Pixel coordinate grounding data:
══════

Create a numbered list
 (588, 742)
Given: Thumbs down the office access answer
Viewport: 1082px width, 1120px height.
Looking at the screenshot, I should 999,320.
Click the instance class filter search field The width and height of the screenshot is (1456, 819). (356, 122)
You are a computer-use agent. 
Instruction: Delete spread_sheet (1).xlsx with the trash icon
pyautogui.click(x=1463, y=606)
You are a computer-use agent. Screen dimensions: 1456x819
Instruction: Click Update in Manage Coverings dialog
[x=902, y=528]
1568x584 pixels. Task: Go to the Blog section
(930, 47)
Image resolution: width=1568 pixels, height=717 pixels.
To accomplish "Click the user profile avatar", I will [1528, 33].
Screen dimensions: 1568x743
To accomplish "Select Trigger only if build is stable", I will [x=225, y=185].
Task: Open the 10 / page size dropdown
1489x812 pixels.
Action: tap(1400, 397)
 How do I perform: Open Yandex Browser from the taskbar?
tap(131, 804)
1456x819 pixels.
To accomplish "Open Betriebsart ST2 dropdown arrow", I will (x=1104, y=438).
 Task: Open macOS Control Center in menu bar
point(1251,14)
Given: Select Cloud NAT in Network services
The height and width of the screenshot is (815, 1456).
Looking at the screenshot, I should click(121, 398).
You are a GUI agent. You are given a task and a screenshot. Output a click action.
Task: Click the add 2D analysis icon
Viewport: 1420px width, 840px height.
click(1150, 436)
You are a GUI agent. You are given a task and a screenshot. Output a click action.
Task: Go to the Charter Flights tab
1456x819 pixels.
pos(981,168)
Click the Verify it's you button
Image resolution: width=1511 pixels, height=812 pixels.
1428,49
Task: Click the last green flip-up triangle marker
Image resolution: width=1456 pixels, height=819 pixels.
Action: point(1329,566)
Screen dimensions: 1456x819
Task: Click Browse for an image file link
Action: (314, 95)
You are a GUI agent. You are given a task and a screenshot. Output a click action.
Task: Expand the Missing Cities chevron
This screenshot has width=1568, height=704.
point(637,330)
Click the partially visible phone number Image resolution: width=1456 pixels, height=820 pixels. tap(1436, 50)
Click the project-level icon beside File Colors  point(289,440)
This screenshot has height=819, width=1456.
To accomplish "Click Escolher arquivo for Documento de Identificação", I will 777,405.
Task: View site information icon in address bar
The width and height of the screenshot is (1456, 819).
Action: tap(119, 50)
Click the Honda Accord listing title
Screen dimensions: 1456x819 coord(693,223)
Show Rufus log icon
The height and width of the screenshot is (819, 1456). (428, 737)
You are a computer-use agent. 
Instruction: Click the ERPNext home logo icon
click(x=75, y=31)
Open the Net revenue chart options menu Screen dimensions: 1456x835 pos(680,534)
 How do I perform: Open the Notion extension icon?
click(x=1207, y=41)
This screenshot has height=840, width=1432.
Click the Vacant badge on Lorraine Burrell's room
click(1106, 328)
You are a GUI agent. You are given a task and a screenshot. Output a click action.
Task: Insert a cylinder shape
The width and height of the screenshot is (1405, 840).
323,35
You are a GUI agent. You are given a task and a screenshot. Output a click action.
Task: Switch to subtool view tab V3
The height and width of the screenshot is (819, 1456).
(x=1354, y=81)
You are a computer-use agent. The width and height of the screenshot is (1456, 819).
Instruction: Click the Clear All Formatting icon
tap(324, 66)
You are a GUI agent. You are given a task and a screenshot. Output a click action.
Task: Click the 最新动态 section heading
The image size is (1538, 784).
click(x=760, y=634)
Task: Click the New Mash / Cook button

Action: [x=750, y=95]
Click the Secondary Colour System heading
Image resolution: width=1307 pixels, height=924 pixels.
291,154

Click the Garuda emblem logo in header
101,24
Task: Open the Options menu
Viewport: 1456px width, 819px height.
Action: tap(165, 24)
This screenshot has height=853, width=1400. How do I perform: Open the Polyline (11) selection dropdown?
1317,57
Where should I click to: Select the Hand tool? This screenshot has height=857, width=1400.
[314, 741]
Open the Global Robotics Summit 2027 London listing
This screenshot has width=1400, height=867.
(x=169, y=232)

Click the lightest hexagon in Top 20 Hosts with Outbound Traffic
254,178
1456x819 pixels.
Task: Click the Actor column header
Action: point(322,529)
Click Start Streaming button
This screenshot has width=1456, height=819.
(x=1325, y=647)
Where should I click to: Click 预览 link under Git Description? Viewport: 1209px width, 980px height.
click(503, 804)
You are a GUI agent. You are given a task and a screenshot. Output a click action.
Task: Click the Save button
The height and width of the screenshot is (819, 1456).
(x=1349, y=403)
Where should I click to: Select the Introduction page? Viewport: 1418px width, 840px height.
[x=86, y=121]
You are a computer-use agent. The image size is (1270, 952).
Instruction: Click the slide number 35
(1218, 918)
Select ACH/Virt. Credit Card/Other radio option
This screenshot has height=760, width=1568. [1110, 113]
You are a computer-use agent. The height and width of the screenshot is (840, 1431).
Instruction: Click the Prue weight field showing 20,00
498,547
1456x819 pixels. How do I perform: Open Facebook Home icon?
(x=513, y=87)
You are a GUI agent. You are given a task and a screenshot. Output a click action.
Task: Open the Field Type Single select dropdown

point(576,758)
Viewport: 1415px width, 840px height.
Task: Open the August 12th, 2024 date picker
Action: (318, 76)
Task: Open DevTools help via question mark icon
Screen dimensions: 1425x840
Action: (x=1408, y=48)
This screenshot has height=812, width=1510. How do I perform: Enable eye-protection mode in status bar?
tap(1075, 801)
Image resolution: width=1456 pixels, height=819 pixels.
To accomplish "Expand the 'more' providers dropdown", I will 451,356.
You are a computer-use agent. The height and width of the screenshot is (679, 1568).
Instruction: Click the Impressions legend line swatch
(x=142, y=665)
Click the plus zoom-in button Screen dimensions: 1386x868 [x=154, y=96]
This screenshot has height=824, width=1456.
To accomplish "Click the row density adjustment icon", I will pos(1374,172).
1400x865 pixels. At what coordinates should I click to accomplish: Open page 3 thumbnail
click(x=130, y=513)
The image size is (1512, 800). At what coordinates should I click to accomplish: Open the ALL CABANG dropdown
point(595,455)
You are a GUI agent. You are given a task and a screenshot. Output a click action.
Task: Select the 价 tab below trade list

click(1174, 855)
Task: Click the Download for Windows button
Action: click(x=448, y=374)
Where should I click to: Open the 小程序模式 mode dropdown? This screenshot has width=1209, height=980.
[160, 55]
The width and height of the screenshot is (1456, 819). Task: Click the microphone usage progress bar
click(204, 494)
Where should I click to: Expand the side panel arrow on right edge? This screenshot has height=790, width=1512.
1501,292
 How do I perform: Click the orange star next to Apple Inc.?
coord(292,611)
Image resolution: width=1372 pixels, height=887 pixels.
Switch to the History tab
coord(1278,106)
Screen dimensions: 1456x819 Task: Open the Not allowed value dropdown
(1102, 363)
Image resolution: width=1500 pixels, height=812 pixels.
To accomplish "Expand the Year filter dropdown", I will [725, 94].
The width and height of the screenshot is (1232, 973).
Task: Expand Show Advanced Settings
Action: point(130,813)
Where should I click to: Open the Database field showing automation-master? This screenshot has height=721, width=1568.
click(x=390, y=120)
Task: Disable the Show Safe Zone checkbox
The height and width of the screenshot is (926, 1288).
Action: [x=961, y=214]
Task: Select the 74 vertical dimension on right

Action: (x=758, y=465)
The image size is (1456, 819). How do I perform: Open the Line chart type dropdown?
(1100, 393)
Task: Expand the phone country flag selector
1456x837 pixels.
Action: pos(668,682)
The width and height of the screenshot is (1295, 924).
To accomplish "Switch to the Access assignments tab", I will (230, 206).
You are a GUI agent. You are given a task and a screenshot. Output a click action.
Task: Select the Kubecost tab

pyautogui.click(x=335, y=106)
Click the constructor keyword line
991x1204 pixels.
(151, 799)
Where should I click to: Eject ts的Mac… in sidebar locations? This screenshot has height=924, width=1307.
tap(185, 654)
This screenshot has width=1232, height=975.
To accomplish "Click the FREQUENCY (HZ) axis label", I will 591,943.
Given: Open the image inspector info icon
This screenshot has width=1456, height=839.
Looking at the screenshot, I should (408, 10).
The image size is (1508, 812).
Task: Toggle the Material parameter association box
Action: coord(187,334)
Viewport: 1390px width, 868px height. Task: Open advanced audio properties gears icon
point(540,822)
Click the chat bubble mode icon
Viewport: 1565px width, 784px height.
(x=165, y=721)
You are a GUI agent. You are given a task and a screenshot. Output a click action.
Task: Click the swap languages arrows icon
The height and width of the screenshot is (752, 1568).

══════

Your objective: Go through the entries above and copy out every line that includes the word "computer".

Response area:
You are a computer-use agent. 
You are a computer-use agent. Screen dimensions: 1456x819
You are a computer-use agent. 
You are a computer-use agent. The width and height of the screenshot is (1456, 819).
You are a computer-use agent. The image size is (1270, 952).
You are a computer-use agent. The height and width of the screenshot is (840, 1431).
You are a computer-use agent. The height and width of the screenshot is (679, 1568).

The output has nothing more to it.